# [Problem statement]
Pull each line holding "critères" out of the entries below.

# [Extracted data]

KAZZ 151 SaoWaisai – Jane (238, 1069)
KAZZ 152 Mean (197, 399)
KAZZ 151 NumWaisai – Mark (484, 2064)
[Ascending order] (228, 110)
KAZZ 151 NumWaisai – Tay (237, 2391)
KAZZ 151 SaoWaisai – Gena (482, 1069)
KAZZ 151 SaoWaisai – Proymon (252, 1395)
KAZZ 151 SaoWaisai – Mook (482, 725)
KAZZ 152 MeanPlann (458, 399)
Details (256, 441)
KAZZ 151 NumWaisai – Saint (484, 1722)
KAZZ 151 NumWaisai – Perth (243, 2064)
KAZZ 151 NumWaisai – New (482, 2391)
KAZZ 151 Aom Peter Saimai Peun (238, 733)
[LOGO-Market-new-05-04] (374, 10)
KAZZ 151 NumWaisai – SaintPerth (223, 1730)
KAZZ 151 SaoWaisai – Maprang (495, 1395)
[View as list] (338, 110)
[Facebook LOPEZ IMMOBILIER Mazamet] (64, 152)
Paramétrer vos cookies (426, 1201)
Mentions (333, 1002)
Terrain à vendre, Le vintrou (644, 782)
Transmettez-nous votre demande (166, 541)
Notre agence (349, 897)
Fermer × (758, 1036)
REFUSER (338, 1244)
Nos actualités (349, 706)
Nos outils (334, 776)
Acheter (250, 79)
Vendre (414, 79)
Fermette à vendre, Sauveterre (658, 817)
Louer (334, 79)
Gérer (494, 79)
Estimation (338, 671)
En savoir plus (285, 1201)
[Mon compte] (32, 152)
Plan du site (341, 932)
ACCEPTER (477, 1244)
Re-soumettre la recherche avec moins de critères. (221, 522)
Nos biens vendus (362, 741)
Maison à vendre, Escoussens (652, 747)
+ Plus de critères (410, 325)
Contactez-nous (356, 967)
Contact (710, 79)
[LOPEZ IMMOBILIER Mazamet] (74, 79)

# [Task result]
Re-soumettre la recherche avec moins de critères. (221, 522)
+ Plus de critères (410, 325)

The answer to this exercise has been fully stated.